Asymmetries of expertise and knowledge haunt government at almost every level. UK government, like that in the United States, depends heavily on outside contractors for the design and delivery of public services. It has become increasingly ill-equipped and unprepared to manage the complex projects associated with new policy initiatives and oftentimes relies on private firms to oversee the work of the vast private workforce of government.
King and Crewe describe parliament as largely peripheral to policy development and implementation. No surprise there. “Parliament as an institution occasionally barks, frequently nips at its master’s heels but very seldom actually bites.”

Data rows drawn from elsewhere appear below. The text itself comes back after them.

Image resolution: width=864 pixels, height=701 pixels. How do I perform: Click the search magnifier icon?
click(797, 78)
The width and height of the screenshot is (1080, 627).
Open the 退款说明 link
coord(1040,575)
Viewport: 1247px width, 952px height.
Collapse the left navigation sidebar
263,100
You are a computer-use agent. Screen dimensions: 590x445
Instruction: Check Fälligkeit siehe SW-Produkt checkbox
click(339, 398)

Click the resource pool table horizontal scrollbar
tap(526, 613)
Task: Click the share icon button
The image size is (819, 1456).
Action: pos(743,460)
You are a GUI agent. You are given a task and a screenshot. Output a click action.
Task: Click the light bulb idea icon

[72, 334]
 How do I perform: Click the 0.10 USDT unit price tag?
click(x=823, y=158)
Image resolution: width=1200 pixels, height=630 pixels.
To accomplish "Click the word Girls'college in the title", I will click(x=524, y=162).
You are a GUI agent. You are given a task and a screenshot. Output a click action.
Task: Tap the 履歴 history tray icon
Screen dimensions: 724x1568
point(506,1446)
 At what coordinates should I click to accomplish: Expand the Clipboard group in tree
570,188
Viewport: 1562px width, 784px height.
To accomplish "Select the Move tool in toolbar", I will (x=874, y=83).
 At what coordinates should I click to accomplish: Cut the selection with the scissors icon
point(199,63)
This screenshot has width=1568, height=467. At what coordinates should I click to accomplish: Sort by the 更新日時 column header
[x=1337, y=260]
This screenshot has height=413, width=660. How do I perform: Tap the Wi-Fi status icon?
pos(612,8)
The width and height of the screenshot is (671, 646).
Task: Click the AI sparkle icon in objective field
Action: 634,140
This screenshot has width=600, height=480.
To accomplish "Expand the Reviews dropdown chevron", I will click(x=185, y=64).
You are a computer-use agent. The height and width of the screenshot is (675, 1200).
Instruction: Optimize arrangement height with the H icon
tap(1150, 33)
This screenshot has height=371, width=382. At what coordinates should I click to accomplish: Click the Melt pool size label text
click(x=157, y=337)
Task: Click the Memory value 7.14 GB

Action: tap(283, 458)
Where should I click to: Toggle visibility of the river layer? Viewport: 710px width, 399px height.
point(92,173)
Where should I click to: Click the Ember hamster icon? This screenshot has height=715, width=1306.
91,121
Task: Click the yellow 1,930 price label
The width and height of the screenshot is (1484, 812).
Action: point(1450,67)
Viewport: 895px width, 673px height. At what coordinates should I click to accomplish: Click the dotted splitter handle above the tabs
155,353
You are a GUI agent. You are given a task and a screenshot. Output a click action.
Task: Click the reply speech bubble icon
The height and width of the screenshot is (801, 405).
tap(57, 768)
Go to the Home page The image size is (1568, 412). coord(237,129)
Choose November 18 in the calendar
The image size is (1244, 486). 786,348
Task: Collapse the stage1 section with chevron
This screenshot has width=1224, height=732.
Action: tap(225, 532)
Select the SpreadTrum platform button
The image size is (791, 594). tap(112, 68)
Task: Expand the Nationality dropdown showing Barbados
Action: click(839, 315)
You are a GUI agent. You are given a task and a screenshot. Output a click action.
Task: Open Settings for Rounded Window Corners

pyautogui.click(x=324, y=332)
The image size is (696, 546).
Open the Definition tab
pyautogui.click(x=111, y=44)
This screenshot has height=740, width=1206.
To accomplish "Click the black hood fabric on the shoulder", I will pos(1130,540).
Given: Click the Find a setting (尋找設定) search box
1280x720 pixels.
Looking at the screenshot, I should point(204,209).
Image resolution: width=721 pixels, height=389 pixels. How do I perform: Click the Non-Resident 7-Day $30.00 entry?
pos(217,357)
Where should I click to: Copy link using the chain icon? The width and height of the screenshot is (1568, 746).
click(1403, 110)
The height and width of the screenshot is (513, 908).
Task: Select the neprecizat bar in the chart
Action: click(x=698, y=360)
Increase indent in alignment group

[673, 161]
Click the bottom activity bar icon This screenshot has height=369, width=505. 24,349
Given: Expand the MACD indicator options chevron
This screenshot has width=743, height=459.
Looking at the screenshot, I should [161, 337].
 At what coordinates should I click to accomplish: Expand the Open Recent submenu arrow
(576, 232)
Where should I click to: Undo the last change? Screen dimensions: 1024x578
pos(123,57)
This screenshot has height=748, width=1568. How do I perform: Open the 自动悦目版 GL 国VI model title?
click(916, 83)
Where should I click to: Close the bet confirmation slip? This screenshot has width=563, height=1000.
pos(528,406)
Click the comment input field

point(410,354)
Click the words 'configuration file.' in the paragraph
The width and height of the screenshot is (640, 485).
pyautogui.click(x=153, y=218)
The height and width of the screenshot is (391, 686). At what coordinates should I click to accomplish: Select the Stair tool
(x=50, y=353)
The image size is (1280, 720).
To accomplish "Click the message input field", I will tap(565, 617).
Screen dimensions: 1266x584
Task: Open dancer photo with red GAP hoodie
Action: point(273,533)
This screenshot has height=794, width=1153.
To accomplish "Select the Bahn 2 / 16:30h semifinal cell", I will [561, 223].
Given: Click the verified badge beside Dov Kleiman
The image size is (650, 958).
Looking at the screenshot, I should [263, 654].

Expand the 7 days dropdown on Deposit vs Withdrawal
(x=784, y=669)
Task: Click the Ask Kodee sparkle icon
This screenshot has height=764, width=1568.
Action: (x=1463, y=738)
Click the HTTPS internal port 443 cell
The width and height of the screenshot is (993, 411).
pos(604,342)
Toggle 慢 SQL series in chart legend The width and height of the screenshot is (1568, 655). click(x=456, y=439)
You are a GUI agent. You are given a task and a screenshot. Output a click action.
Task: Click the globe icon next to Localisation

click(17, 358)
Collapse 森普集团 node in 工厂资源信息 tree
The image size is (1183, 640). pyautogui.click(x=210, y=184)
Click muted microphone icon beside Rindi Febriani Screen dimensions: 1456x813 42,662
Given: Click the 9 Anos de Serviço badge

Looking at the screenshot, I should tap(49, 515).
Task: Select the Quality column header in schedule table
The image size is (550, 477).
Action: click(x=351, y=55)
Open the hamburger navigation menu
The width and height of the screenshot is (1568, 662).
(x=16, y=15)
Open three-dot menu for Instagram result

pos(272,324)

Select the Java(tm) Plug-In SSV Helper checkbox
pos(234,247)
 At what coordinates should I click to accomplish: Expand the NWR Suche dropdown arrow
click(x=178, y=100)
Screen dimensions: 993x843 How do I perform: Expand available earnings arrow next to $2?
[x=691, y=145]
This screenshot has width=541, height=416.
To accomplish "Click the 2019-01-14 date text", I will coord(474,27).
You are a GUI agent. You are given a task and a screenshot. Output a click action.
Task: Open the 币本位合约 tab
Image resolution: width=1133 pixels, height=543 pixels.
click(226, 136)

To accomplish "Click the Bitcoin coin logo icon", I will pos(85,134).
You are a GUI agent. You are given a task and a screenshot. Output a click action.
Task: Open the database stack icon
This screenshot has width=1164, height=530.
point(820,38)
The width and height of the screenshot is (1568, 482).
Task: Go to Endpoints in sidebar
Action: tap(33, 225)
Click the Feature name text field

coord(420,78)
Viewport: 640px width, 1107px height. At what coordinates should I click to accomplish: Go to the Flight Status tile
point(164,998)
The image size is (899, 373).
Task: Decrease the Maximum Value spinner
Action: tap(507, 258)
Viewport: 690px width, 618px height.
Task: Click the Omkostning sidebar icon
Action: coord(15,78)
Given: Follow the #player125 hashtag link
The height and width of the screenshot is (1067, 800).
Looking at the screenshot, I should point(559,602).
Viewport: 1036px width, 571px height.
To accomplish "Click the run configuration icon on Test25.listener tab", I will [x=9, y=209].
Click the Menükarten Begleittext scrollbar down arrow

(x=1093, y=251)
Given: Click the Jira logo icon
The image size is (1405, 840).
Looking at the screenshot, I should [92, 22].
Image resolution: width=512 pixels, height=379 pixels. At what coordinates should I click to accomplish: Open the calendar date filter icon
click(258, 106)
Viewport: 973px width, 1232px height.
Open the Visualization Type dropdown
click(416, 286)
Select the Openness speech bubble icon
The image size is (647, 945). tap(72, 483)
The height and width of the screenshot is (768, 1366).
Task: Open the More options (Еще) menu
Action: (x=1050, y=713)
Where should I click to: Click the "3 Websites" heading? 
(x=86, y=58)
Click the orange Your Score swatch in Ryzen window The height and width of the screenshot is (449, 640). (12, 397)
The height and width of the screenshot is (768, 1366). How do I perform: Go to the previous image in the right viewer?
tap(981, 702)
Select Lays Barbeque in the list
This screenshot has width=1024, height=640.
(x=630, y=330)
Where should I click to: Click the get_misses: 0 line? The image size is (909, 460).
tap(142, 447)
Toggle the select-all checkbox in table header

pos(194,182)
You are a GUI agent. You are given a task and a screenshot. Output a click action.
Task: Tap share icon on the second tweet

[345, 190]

All of these factors, in the authors’ view, turn the impressive advantage of British government—the freedom to take decisive action—into a liability. “The only trouble with a system in which it is easy to take decisions is that it is every bit as easy to take the wrong decisions.” What makes British government so blunder-prone is its deficit of deliberation. A power-hoarding system weighs against a careful and informed weighing of options. The mass media is antithetical to deliberation. Intense partisanship is also its enemy.
The situation is even worse than that. British governments are not just blunder-prone but slow off the mark. “They have left things undone that sorely needed to be done. . . In truth, they prevaricate, procrastinate and defer as often as they decide.”
The book offers sober conclusions, especially to American reformers looking across the Atlantic for ways of improving government performance. Yet the richness of their analysis of the blunders of British governments could and should upgrade the thinking about how best to deal with the problems of politics and policymaking in our own.